Proof Conventional International Law includes treaties, needless to say, along with related material, interpreted under the usual canons of construction of counting on the writing itself and the words' ordinary meanings. (7) Often, conventional law needs to be interpreted within the context of CIL. (8) As a practical matter, treaties in many cases are modified by amendments, protocols and (usually technical) annexes. Mechanisms exist for "circumventing strict application of consent" by the party states. Generally, these mechanisms include "framework or umbrella conventions that merely state general obligations and establish the machinery for further norm-formulating devices... individual protocols establishing particular substantive obligations... [and] technical annexes." (9) Most of these new instruments "do no require ratification but enter into force in a few simplified way." (10) For instance, they may require only signatures, or they enter into force for many original parties whenever a minimum quantity of States ratify the modification or unless the very least quantity of States object in just a certain time period, or adopts force for many except the ones that object. (11) Depending on the treaty itself, once basic consensus is reached, it's not necessary for all to consent to certain modifications for them to get into effect. "[I]n a feeling they are cases of an IGO [(international governmental organization)] organ 'legislating' directly for [S]tates." (12)

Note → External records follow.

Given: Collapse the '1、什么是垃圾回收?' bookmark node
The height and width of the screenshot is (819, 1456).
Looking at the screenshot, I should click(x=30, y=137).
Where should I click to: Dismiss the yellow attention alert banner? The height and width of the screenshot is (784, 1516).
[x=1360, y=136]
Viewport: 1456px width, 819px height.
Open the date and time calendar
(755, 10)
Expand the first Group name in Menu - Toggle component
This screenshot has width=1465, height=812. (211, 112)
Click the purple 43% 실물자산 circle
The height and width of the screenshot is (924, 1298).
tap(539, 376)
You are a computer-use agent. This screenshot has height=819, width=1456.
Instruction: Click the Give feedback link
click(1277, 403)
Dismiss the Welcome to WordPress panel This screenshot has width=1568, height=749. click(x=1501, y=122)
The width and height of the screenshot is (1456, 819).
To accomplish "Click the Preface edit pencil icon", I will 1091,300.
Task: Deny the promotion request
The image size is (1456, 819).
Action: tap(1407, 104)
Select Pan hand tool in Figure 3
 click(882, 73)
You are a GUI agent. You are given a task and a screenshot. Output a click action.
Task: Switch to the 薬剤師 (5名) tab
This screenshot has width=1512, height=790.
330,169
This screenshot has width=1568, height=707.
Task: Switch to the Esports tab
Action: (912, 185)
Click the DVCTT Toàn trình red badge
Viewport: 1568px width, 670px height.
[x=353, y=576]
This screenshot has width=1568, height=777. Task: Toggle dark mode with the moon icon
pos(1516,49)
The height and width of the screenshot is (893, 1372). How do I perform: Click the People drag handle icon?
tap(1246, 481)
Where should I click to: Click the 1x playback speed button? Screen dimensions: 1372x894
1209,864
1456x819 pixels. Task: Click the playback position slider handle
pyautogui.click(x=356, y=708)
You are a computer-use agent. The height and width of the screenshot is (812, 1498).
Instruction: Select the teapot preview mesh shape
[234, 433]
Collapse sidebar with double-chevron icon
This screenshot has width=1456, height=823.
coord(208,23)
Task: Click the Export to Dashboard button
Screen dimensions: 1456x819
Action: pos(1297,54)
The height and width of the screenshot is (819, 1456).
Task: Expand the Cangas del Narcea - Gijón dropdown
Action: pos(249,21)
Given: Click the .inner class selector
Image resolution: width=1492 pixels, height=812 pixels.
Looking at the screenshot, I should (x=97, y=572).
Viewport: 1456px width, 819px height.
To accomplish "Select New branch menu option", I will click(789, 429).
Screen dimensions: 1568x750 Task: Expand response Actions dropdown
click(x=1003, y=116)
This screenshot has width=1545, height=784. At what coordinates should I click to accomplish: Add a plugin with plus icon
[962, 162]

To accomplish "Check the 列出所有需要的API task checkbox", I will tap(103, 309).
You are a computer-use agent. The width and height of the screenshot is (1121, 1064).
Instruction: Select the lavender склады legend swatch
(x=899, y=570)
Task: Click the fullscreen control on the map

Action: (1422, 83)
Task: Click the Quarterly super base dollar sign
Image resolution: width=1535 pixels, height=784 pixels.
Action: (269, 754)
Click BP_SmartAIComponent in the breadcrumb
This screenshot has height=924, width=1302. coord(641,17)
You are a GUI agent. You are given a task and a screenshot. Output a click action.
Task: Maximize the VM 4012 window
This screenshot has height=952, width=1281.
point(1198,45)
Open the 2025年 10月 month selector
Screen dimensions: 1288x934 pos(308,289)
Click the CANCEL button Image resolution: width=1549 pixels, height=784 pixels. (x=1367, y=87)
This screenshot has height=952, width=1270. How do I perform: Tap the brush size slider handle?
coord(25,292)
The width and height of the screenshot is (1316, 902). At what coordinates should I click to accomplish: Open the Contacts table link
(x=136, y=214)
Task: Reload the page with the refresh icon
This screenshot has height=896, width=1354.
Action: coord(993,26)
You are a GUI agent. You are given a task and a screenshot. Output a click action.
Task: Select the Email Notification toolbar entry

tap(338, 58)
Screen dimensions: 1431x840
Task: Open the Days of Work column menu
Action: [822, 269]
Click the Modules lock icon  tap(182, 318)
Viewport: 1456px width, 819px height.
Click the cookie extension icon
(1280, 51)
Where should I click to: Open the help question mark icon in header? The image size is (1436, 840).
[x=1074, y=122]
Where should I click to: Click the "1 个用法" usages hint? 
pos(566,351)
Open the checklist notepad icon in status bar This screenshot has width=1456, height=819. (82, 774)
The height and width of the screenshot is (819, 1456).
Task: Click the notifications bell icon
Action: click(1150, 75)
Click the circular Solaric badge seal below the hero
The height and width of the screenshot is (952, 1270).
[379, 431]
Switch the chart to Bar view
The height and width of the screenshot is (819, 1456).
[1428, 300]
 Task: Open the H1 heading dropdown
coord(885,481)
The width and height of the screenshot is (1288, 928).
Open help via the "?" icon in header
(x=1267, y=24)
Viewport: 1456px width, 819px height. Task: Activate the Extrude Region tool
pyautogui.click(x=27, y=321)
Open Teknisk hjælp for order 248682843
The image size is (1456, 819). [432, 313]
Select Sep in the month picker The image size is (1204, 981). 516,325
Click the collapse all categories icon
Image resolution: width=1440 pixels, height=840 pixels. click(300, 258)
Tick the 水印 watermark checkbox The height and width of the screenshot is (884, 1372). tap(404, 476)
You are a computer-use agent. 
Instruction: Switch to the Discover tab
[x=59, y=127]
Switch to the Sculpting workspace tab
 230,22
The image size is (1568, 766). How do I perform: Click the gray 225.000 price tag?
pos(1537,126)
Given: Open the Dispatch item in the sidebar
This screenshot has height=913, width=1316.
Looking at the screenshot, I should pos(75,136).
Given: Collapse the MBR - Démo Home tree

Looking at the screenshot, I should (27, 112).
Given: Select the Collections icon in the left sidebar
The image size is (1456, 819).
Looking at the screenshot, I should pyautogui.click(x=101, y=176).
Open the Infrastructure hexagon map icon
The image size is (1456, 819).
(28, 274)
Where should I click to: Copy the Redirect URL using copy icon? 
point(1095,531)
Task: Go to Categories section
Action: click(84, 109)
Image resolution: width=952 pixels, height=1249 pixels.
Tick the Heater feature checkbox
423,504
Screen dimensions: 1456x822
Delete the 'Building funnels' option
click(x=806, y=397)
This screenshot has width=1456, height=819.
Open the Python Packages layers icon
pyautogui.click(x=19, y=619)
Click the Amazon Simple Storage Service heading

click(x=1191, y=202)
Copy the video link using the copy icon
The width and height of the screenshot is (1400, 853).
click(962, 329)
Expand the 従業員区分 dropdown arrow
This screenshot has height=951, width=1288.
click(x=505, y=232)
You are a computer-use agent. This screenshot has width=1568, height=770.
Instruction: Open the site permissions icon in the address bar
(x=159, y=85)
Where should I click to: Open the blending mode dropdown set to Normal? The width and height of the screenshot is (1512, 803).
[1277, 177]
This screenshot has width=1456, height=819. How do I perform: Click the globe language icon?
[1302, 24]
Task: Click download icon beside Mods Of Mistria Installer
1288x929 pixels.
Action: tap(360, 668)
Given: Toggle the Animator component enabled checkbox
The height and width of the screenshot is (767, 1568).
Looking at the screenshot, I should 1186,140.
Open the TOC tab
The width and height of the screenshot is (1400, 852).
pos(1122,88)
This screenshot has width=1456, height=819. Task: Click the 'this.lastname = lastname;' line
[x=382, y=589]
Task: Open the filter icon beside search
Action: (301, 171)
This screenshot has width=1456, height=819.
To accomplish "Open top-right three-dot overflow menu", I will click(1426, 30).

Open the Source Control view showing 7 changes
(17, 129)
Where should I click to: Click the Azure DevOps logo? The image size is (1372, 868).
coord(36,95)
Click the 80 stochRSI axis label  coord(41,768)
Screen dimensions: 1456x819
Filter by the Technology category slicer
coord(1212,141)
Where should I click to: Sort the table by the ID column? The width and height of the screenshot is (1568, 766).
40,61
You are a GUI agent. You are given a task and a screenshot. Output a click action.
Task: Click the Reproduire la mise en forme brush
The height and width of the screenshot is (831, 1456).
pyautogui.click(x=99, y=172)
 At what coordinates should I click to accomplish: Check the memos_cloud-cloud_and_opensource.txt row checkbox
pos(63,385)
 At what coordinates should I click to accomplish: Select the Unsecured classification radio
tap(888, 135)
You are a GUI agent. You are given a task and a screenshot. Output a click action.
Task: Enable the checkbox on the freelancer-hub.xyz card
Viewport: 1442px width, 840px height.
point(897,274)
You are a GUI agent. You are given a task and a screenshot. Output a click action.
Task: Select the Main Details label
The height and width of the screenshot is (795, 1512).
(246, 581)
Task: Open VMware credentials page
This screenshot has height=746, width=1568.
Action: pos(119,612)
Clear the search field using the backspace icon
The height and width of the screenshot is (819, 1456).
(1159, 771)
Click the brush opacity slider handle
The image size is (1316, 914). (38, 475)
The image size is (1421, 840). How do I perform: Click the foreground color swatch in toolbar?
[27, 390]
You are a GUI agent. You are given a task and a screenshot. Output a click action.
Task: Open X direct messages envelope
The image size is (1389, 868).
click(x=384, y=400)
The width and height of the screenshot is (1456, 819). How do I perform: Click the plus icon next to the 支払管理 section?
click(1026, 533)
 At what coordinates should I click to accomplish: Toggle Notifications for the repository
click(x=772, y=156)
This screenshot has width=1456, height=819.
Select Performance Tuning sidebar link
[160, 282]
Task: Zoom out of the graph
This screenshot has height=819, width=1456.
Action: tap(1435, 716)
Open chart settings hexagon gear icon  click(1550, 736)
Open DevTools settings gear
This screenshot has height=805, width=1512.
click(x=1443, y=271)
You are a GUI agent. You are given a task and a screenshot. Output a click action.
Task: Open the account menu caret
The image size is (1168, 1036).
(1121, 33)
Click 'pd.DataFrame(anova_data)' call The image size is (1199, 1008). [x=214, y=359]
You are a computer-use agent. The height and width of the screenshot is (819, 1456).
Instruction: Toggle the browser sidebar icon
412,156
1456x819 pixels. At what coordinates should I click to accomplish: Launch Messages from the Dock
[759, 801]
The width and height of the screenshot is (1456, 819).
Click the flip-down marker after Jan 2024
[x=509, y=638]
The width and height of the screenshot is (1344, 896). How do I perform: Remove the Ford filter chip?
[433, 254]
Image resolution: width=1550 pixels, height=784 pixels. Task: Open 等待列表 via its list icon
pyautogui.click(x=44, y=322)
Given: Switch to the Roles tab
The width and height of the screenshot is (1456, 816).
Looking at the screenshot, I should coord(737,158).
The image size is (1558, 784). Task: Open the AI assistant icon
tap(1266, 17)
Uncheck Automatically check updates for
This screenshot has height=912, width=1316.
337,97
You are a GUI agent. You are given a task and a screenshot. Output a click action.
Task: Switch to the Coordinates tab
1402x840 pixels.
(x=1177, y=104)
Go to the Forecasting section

3. Finally, rules of international law may also be based on universal General Principles of Law "common to the major legal systems of the world." (13) These "general principles of law" are principles of law therefore, not of international law per se. While many consider these general principles to be a secondary supply of international law that "may be invoked as supplementary rules... where appropriate" (14), some consider them on an "footing of formal equality with the 2 positivist aspects of custom and treaty" ;.(15) Examples are the principles of res judicata, equity, justice, and estoppel. Frequently, these rules are inferred by "analogy to domestic law concerning rules of procedure, evidence and jurisdiction." (16) However, "while shared concepts of of internal law can be utilized as a fall-back, there are sever limits because of the characteristic differences between international law and internal law." (17) Proof General Principles of Law includes "municipal laws, doctrine and judicial decisions." (18)
Treaty provisions and their inherent obligations can produce binding CIL if they're "of a fundamentally norm-creating character such as for example might be regarded as forming the cornerstone of a general rule of law." (19) A simple premise of this article is that the "relatively exclusive ways (of lawmaking) of yesteryear aren't suitable for contemporary circumstances." (20) Jonathan Charney maintains that today's CIL is more and more being developed by consensual multilateral forums, as opposed to State practice and opinio juris, and that "[consensus, defined as the lack of expressed objections to the rule by any participant, may often be sufficient... Theoretically, one clearly phrased and strongly endorsed declaration at a near-universal diplomatic forum might be sufficient to determine new international law." (21) This technique ought to be distinguished conceptually as "general international law", rather than CIL, as the International Court of Justice (ICJ) has often done.